One former employee at Intelling said they were told in a team meeting that the geo-tracking software was introduced because some tracers were found to be working overseas.
“It seemed that these were people who had been living in the UK but then moved abroad to escape Covid restrictions and were still working for the company,” they said.
In December, the Guardian revealed that England’s test and trace service was being subcontracted to a myriad of private companies employing inexperienced contact tracers under pressure to meet targets.
The government’s complex £22bn test and trace programme has been running since 23 April, when the health secretary, Matt Hancock, said 18,000 contact tracers would be hired to help find those who had been in contact with someone who might have the virus so they could self-isolate.

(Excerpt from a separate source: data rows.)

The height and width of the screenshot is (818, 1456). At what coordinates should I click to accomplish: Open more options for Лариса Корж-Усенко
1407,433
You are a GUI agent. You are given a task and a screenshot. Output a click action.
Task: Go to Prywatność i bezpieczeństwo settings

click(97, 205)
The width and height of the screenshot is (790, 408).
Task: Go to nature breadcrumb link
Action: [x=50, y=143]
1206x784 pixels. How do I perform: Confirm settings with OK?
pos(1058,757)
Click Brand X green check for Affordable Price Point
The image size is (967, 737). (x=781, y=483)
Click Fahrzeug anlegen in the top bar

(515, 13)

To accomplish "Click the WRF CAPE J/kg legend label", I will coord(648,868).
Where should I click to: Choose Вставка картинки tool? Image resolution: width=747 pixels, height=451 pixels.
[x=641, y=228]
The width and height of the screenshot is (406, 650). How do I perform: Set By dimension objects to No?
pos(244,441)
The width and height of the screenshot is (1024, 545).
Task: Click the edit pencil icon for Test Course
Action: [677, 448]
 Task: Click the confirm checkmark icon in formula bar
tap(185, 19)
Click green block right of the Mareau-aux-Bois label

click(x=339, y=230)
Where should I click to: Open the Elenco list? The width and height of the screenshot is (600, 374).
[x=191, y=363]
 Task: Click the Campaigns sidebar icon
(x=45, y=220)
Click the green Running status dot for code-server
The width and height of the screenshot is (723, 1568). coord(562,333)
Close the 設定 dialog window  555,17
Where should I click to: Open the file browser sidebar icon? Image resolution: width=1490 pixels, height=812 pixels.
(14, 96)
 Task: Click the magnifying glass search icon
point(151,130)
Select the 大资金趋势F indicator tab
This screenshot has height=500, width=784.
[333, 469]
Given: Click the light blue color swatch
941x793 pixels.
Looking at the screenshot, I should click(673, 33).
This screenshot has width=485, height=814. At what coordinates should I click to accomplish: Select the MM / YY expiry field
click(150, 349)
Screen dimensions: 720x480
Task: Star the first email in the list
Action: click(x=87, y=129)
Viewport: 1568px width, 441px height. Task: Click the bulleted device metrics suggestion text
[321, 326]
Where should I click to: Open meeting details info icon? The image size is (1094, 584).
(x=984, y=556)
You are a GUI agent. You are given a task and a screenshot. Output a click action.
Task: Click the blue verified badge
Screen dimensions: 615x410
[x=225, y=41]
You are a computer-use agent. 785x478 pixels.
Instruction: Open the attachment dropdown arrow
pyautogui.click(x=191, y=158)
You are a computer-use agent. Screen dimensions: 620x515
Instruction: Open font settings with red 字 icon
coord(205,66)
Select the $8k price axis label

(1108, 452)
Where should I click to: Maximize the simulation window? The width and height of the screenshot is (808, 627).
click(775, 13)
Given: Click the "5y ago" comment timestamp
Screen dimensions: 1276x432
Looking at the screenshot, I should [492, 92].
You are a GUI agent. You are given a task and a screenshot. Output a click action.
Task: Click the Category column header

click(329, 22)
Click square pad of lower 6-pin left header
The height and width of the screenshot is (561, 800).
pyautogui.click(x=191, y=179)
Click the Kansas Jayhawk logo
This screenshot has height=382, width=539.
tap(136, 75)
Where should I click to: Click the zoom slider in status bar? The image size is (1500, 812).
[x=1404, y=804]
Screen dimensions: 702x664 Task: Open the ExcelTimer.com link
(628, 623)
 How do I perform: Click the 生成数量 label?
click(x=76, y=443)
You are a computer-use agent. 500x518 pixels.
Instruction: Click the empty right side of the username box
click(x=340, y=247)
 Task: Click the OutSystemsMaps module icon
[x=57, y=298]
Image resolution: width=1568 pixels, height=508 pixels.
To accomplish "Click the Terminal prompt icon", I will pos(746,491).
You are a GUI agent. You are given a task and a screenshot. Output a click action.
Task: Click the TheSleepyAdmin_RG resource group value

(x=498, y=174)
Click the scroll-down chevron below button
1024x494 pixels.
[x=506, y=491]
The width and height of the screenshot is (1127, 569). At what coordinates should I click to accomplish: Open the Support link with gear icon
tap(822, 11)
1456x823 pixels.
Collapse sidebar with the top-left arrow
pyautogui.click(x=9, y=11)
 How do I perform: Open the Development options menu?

Serco, the outsourcing firm, is being paid up to £400m for its work on test and trace, but it has subcontracted contact tracing work to 21 other companies including Intelling.
Privacy campaigners raised concerns about the ethics and legality of tracking staff in this manner. Ravi Naik, a data rights lawyer, said: “Test and trace has been fraught with data protection concerns from its outset. These revelations are a further concern for employees in the system.
“It is not clear at all that this is a necessary or proportionate measure. Those using these products also have to be clear and transparent about why they are using it, what the legal basis is and what happens to an individual’s information.”